Впрочем, такое «невнимательное» отношение врачей, членов комиссии, объясняется, вероятно, тем, что в эту комиссию входили врачи самых разнообразных специальностей. В СССР при массовых медицинских осмотрах в комиссию входят также представители разных специальностей. Но там все больные осматриваются по очереди всеми специалистами: ортопед отмечает наличие деформаций, окулист обращает внимание на заболевания глаза, терапевт выслушивает лёгкие и сердце и т. д. Немцы придумали иной способ: они пригласили около двадцати врачей разных специальностей, но поручили каждому врачу осмотреть с ног до головы известное число больных. В результате знакомый мне венеролог доц. Москвин должен был выслушивать лёгкие и сердце, а знакомый мне врач по болезням носа, уха и горла определял остроту зрения у близоруких и т. д. Вполне естественно, что при таком странном способе осмотра не распозналось наличие ряда даже тяжёлых заболеваний.

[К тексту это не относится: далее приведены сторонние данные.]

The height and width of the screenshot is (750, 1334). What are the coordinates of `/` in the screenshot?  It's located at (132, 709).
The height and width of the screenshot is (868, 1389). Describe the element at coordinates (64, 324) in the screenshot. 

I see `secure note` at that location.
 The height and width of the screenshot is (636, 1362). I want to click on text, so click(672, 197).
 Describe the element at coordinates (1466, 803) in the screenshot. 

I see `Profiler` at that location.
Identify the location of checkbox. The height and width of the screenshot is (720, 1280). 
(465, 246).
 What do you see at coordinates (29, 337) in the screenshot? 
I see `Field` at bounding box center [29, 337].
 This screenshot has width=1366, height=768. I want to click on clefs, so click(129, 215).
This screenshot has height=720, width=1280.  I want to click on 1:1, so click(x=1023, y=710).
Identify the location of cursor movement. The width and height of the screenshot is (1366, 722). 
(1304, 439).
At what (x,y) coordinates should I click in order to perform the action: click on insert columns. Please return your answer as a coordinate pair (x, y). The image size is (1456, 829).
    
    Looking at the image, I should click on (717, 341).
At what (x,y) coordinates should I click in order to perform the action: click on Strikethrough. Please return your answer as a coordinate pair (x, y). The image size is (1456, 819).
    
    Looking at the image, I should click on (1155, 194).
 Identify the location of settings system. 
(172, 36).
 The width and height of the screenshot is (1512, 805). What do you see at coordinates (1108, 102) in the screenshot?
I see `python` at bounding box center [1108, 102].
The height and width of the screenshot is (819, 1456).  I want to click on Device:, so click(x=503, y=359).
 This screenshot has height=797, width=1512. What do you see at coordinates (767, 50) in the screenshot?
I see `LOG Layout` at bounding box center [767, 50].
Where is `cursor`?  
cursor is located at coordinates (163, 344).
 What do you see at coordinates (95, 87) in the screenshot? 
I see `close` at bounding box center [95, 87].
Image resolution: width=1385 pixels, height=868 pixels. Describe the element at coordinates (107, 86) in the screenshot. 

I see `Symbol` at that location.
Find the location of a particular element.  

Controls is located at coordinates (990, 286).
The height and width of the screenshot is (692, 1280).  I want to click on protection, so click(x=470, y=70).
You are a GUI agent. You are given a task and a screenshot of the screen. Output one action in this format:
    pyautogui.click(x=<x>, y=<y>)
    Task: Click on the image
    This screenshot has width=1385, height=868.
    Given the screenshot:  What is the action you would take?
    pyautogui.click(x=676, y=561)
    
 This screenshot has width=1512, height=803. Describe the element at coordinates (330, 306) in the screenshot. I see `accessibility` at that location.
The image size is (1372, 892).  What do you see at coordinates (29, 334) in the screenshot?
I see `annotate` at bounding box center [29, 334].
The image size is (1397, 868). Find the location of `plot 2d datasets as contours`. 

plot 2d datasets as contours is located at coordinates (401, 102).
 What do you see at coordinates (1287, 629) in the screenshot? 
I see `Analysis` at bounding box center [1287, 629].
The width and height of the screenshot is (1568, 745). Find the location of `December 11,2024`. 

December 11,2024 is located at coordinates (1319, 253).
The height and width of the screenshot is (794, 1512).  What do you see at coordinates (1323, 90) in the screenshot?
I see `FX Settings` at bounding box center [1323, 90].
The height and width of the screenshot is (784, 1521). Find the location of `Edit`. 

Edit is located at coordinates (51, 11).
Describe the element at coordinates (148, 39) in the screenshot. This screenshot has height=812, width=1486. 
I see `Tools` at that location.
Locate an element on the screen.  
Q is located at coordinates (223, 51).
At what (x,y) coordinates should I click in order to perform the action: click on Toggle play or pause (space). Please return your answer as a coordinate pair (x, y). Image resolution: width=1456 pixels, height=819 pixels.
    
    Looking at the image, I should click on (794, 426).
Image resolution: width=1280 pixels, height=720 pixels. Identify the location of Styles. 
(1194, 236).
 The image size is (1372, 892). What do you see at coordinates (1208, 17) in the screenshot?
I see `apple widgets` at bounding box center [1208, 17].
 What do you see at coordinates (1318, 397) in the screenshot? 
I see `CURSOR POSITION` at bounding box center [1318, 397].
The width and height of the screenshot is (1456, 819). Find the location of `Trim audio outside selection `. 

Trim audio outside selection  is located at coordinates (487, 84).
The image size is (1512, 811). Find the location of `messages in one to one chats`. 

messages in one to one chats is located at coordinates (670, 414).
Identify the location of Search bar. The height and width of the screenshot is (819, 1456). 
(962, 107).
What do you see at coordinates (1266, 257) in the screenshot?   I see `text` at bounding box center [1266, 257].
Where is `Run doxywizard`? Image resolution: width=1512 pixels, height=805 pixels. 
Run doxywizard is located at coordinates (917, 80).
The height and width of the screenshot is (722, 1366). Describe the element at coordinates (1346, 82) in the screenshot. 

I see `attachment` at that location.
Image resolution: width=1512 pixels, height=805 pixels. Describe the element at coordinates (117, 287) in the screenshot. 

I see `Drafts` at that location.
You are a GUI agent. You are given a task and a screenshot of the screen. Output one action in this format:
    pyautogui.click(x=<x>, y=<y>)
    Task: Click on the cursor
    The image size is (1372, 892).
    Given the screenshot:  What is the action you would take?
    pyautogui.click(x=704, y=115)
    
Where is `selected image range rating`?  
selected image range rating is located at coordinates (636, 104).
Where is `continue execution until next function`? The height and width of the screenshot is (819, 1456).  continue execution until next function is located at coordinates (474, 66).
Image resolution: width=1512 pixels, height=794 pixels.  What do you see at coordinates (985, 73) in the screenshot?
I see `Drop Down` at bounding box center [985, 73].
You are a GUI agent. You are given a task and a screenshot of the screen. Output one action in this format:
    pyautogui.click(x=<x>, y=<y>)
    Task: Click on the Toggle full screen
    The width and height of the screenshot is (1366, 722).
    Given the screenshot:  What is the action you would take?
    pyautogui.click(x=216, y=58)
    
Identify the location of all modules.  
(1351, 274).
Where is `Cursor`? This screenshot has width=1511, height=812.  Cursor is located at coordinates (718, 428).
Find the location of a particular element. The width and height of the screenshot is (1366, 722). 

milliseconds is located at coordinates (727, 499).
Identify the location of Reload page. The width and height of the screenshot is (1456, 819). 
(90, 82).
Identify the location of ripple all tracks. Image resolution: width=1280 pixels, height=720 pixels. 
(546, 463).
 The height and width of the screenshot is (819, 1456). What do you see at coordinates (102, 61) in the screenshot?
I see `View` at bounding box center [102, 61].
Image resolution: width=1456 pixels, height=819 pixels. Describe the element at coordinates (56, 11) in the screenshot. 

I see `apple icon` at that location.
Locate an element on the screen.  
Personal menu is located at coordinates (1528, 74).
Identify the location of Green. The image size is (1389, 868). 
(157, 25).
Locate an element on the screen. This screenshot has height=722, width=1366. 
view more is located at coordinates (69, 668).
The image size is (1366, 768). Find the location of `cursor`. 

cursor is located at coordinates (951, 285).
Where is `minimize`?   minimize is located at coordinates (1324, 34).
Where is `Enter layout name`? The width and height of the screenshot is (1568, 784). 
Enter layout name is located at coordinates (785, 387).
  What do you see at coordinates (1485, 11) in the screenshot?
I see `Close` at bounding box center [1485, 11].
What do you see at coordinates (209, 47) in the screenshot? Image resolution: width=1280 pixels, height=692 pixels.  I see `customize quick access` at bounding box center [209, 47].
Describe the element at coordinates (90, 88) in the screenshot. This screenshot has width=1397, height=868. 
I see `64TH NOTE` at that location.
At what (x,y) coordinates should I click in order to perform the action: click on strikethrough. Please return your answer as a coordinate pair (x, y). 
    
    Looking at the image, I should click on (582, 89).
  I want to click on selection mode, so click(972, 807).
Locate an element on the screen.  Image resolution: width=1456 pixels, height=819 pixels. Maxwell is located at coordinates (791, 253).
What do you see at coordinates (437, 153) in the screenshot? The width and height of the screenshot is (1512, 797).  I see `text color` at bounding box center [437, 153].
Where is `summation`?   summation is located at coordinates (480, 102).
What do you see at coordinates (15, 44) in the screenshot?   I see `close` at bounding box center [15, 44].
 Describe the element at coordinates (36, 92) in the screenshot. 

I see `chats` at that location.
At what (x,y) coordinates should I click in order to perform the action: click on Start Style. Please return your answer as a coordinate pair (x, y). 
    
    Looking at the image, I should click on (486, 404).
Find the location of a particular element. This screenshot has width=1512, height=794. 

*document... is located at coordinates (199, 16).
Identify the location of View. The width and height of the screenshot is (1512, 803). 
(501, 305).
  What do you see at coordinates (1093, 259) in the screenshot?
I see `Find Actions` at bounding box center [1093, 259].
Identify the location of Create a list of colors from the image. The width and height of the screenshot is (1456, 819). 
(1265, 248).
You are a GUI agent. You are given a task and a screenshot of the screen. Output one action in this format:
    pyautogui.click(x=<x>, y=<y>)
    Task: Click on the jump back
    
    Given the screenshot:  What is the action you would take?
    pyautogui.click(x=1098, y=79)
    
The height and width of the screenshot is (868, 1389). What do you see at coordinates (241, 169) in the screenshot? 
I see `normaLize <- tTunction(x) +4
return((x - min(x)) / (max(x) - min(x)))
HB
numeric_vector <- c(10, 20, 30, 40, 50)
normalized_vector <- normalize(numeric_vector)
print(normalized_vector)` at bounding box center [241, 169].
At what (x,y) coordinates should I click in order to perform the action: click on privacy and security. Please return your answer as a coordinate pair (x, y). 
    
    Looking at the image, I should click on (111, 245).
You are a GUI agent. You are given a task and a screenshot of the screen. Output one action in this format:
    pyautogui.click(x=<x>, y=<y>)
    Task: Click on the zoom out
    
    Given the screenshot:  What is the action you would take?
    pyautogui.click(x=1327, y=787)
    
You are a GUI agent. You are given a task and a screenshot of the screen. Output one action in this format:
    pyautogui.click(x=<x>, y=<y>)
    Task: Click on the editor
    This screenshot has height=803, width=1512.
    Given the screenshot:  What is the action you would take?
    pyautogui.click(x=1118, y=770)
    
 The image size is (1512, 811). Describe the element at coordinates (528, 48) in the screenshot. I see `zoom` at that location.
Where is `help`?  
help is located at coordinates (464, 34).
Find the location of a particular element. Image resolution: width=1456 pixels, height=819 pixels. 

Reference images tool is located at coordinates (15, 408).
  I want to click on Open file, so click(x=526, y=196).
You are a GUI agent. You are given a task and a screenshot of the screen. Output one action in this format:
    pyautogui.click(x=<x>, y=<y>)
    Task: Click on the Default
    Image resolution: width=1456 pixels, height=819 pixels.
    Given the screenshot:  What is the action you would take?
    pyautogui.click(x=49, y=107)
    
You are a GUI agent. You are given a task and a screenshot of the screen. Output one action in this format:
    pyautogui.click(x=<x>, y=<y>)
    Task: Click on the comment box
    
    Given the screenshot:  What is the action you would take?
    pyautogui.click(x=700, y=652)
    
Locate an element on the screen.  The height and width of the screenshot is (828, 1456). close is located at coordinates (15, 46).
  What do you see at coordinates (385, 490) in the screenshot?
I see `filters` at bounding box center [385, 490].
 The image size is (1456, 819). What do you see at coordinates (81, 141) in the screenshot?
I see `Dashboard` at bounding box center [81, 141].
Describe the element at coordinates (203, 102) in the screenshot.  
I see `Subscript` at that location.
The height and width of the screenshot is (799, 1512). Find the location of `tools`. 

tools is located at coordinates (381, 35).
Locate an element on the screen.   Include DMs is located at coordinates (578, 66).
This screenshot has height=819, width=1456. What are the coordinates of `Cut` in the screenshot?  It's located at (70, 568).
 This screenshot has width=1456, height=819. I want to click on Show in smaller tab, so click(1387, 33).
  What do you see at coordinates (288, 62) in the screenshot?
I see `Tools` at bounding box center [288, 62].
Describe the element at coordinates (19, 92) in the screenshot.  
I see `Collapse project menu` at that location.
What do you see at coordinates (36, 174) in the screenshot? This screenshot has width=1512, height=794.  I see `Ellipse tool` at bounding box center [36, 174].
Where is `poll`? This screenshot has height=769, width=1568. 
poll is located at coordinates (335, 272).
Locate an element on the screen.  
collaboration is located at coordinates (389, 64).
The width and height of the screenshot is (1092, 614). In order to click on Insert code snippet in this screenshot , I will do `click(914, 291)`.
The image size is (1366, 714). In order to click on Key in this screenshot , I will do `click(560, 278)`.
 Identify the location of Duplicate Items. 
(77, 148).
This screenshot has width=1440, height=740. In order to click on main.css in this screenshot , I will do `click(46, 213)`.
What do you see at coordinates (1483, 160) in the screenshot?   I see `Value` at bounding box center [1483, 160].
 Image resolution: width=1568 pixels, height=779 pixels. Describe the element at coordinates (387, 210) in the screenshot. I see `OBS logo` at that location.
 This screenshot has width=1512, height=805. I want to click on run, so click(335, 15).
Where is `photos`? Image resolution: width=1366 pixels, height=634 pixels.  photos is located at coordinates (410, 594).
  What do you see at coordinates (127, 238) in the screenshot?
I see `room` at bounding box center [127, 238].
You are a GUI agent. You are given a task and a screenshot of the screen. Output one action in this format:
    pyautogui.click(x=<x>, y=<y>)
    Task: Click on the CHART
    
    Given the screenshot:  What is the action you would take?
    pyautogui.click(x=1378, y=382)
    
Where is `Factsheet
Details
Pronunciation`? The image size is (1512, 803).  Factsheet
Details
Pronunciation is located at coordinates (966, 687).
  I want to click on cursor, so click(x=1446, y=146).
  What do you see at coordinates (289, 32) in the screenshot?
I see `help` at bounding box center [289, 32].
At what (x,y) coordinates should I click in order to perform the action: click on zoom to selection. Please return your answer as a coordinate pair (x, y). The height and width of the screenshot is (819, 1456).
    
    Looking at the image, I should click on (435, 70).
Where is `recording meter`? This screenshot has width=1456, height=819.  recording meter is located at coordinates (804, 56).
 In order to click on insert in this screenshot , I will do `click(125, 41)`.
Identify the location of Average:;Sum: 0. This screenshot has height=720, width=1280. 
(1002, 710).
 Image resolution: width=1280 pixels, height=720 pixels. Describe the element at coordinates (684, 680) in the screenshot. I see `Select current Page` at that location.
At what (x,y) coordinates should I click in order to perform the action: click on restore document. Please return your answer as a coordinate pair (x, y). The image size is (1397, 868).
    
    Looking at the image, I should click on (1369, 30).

Подобный нерациональный способ осмотра объясняется тем, что в Германии врачи менее специализированы, чем в СССР. В Германии распространён тип так называемого «allgemeine Arzt», т. е. не специализировавшегося врача (наподобие прежних земских врачей, существовавших в России в царское время). Очевидно, немцы, создавая медицинскую комиссию в Харькове, не учли специализации советских врачей, а врачи, прельщённые хорошим пайком, пошли на то, чтобы проводить общий осмотр больных без наличия для этого необходимых знаний.
Я думаю, что это — основная причина того, что среди украинских рабочих, привезённых в Германию, оказалось такое огромное количество больных.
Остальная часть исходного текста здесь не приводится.